Showing posts with label armed forces tribunal. Show all posts
Showing posts with label armed forces tribunal. Show all posts

Of Swallows And Summer

After the passage of a significant portion of the remainder of their lifetimes, veteran Officers who had held regular commissions and retired as Major and Lt Col prior to 16 Dec 2004, implementation date of Phase-I recommendations of AV Singh Committee, can, perhaps begin to see some rays of hope on the distant horizon for the righting of a wrong in having been denied pensionary benefits of the next higher time bound ranks viz., Lt Col and Col (TS) respectively.

The hope comes in the dismissal by Hon'ble Supreme Court of a Civil Appeal (Diary Number 31788/2022) filed by the Union of India against judgment Of Armed Forces Tribunal Chennai in case OA 268 of 2018 that had ruled in favour of  application of Cdr SP Ilangovan (Retired) who had sought pensionary benefits at par with those applicable to veterans retiring in the rank of Capt TS (IN) from 16 Dec 2004.

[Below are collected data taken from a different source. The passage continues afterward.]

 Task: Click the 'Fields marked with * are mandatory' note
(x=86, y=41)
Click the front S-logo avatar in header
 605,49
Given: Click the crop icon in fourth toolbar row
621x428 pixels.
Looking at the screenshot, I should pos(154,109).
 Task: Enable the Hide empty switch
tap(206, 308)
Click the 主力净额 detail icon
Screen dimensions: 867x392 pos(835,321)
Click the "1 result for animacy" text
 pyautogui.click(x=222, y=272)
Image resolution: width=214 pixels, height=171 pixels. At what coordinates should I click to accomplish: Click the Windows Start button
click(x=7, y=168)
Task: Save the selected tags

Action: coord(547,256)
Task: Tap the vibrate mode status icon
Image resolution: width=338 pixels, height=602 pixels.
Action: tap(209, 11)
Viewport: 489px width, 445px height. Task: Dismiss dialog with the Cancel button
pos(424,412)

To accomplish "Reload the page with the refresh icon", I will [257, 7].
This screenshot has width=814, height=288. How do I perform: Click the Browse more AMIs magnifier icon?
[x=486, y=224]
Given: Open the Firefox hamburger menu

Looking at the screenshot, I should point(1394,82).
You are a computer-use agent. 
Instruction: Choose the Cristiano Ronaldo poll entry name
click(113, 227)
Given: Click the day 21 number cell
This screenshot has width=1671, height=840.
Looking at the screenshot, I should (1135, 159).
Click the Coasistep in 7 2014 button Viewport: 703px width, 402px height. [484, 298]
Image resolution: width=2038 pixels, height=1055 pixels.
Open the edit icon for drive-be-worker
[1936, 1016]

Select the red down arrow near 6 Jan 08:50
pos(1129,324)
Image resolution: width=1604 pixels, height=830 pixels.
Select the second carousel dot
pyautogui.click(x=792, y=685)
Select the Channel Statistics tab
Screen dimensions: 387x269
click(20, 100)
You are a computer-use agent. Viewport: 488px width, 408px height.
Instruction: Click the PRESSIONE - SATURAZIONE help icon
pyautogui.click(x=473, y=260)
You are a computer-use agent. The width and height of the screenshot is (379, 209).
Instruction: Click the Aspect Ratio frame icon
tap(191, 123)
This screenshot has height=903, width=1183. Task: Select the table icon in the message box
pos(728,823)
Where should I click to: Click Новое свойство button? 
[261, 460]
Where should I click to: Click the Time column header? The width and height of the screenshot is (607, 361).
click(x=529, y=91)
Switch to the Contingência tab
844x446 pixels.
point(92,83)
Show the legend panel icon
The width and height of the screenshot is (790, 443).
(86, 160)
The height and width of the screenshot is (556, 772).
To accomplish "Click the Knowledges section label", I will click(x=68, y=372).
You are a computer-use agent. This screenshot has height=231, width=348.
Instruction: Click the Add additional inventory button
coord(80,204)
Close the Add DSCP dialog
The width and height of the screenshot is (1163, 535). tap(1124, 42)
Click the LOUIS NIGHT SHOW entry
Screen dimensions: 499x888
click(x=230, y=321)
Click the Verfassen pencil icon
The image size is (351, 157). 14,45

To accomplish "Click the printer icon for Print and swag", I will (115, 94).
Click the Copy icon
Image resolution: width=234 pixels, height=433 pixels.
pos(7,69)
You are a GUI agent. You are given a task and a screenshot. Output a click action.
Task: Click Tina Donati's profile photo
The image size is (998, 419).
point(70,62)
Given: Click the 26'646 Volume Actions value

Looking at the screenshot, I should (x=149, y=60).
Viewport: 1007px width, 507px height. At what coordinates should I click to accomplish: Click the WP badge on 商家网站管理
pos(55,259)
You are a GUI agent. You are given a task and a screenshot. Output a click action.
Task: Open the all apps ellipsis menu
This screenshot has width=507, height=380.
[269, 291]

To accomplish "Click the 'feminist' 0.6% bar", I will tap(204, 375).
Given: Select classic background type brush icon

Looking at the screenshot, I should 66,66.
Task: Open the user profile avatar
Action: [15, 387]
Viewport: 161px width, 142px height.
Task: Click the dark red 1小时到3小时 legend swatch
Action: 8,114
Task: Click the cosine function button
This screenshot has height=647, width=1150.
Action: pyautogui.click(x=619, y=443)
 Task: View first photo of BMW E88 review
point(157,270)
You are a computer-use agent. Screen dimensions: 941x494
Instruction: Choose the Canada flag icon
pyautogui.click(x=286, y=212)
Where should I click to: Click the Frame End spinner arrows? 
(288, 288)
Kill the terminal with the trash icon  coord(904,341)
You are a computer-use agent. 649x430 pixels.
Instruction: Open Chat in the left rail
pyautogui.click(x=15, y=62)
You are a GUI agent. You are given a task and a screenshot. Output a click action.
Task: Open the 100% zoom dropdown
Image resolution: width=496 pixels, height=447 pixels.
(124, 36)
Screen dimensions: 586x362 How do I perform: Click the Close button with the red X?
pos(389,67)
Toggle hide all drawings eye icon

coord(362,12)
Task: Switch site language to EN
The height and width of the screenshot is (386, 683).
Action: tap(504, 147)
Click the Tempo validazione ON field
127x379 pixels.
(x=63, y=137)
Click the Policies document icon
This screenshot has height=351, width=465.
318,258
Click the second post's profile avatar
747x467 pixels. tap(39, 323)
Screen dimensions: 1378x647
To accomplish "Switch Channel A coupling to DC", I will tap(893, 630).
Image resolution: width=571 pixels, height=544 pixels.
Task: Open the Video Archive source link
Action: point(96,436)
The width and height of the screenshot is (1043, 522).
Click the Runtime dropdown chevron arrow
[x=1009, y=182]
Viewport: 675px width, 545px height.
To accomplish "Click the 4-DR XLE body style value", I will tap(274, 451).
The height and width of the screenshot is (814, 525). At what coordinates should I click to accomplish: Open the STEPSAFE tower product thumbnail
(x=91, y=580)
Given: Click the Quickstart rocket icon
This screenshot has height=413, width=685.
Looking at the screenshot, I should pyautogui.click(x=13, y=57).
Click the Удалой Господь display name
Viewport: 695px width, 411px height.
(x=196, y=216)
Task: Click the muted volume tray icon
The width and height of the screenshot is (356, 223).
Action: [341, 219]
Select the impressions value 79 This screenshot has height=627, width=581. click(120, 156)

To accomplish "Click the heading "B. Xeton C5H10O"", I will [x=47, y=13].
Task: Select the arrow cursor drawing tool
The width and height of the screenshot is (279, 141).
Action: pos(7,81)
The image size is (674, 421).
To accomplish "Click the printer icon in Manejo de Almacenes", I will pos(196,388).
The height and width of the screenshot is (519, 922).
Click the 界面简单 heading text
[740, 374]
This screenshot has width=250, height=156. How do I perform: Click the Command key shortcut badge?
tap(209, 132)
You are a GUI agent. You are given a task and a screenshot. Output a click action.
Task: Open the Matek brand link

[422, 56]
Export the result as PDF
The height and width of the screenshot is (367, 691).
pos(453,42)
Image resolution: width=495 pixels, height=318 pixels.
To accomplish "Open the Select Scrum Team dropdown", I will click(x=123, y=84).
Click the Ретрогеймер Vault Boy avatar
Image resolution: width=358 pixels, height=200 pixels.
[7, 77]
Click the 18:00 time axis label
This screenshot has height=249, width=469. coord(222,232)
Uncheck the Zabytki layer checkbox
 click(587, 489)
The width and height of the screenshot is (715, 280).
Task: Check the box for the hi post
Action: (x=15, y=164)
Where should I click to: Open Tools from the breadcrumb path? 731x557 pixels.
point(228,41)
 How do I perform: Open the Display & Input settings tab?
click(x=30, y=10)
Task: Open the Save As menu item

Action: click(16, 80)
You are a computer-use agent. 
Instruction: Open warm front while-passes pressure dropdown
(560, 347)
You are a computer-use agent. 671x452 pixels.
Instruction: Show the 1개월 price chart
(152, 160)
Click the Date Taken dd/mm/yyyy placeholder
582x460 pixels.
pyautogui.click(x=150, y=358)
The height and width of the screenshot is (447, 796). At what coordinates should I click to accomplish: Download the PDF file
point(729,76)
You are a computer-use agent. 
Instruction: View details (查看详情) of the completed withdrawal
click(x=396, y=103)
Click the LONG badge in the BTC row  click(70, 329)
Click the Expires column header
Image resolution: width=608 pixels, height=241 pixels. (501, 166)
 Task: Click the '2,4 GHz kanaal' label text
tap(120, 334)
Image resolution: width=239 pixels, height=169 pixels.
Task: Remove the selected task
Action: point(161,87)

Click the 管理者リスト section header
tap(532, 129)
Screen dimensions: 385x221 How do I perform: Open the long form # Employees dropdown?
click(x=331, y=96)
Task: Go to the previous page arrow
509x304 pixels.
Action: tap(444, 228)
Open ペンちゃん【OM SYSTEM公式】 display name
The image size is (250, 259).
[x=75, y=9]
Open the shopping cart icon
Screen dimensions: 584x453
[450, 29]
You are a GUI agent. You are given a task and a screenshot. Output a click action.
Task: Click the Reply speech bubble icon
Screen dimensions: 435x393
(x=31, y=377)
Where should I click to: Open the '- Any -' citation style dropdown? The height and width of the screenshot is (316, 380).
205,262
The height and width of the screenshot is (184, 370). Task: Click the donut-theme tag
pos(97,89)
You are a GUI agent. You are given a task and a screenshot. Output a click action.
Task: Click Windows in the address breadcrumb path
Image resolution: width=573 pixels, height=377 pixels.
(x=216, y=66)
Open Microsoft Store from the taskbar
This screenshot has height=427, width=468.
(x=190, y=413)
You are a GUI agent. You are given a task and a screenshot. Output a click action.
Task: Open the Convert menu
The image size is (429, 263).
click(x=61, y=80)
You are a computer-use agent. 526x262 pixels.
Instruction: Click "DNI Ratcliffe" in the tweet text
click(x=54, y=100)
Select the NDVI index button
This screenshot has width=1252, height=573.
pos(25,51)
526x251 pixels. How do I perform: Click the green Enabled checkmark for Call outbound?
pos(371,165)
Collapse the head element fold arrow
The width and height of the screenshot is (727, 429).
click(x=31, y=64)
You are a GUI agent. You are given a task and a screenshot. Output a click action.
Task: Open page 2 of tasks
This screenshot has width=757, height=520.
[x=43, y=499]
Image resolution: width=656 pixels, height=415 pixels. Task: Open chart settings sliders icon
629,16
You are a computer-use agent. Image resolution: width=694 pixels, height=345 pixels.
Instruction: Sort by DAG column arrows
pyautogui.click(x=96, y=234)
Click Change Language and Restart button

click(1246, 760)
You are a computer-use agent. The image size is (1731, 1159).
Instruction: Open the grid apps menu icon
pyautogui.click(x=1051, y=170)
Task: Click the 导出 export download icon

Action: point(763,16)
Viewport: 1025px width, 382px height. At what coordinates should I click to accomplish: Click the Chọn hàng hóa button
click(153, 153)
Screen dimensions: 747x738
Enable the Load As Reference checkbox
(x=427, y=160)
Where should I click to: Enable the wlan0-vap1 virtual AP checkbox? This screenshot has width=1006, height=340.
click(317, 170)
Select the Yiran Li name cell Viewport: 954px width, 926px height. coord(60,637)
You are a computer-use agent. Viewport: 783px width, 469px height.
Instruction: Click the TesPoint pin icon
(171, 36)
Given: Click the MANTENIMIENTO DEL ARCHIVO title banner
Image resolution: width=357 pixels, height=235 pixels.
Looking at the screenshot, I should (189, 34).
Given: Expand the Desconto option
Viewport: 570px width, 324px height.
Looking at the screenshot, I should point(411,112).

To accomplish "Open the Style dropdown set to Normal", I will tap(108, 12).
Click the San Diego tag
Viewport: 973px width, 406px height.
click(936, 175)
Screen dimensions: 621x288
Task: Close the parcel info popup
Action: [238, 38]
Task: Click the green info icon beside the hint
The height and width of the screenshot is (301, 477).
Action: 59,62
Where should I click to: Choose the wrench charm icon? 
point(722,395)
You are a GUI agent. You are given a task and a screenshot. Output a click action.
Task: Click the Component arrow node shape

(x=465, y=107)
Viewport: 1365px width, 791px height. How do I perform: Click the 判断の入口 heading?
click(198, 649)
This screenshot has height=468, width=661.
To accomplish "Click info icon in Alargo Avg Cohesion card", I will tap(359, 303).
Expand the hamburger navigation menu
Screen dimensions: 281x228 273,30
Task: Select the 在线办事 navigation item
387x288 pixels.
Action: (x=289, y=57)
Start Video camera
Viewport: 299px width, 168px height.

Judgement of the Armed Forces Tribunal is embedded below:

 

Though the applicant chose, as is apparent from text of the judgment, to stress upon his rank of Cdr (SG) being superior to that of a Cdr (TS), the judgement itself is the voice of rationality itself in recognising the need to accord pensionary benefits of the next higher time-bound ranks to pre 16 Dec 2004 retirees if they had retired with requisite service.

Having been a Lt Col of select grade or time-scale is actually no grounds for discrimination against the latter as Officers with both kinds of Lt Col ranks were given rank of Col (TS) if they continued to serve after 16 Dec 2004 and earned pensions of Col(TS) on their retirement

By dismissing the Civil Appeal of Union of India, the Hon'ble Supreme Court has opened up prospects for rationalising of pensions as ruled in the judgment of the Armed Forces Tribunal. Order of the Hon'ble Supreme Court on the case needs ro be examined under legal advice to be able to understand its applicability.

But then, this is just one hopeful sign. Whether or not it leads to a full resolution is something time alone will tell. 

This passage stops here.